Hebatnya, kai tidak memerlukan catatan untuk mengingat spot-spot lokasi tampairay diletakkan disepanjang sungai!
Biasanya, kai mamutiki ikan dari tampiray ini pada pagi hari setelah shalat Dhuha dan sore setelah Ashar, tapi kalau keuyuhan (kecapekan;bahasa Banjar) biasanya sekali saja mamutiki-nya, bisa pagi atau sore. Nah, waktu mamutiki sore hari inilah yang paling asyik untuk basambang!
Hanya saja, husus untuk memanen sore ini, jika hasilnya banyak maka tidak semua tampiray diangkat untuk dipanen ikannya, karena waktunya pasti tidak cukup.
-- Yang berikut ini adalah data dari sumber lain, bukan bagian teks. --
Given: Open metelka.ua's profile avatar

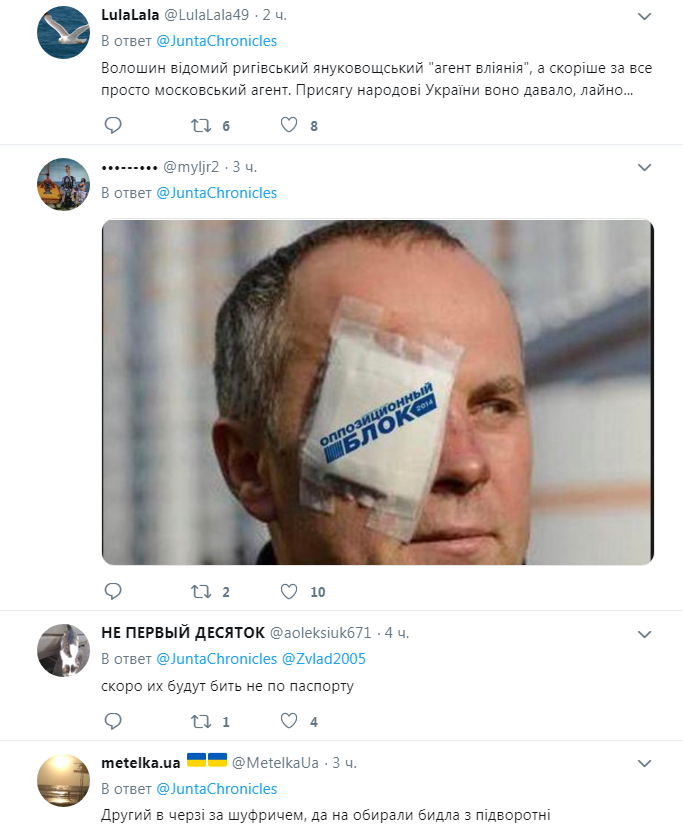Looking at the screenshot, I should [x=64, y=780].
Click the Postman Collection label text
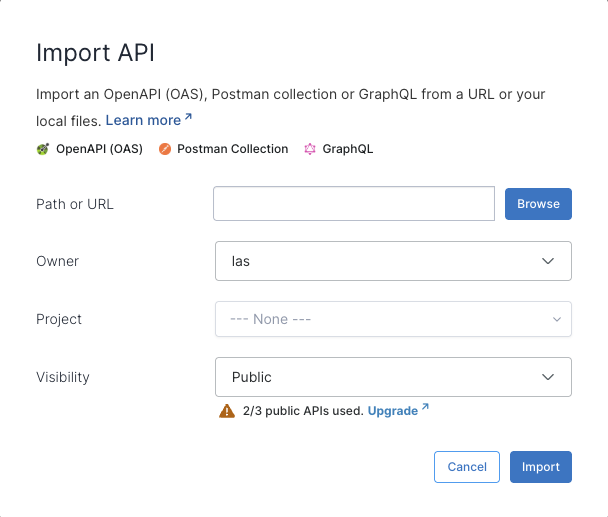 pos(233,149)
Bagi Kai, pantang untuk melanggar waktu shalat lima waktu. Masha Allah!
Menurut saya, momen paling seru dari basambang ikut kai ini adalah saat mengangkat tampiray yang mengapung di permukaan sungai atau rawa, apalagi jika banyak ikan yang terjebak di dalamnya. Wooooow, ini baru yang namanya basambang alias ngabuburit gaes! Selain itu, menikmati perjalanan di sepanjang sungai yang disuguhi hijaunya vegetasi tanaman rawa yang khas dan unik, juga bisa bikin fresh mata dan pikiran lho. Seru banget dah!
Untuk hasil perolehan ikannya, jika hari panas dan banyu surut, dalam sehari kai bisa mendapatkan ikan 6-7 kg, bahkan pernah juga sampai 10 kg, tapi kalau habis hujan deras atau banyu tinggi seperti hari ini, dari 50-an tampiray yang dipasang biasanya menurut kai bisa dapat 2-3 kg ikan, Alhamdulillah!
Baca Juga : Kisah Demam Harga, Anomali Sayur "Carter" Pesawat dan Ikan Haruan Seharga Daging Sapi
Ikan-ikan yang didapat kai setiap harinya, selain dikonsumsi untuk lauk makan sehari-hari ada juga yang dijual segar kepada pembeli yang biasanya datang langsung ke rumah dan sebagian lagi dikeringkan untuk stok simpanan maupun dijual dalam bentuk ikan sepat kering Banjar yang memang terkenal gurih dan renyah. Sedaaaaaaap!
Mau coba ngabuburit ala Kota 1000 Sungai? Yuk, basasambang ke Banjarmasin, masih banyak rawa dan sungai lainnya yang tak kalah menarik untuk dijelajahi!
Semoga bermanfaat!
Salam dari Kota 1000 Sungai, Banjarmasin nan Bungas!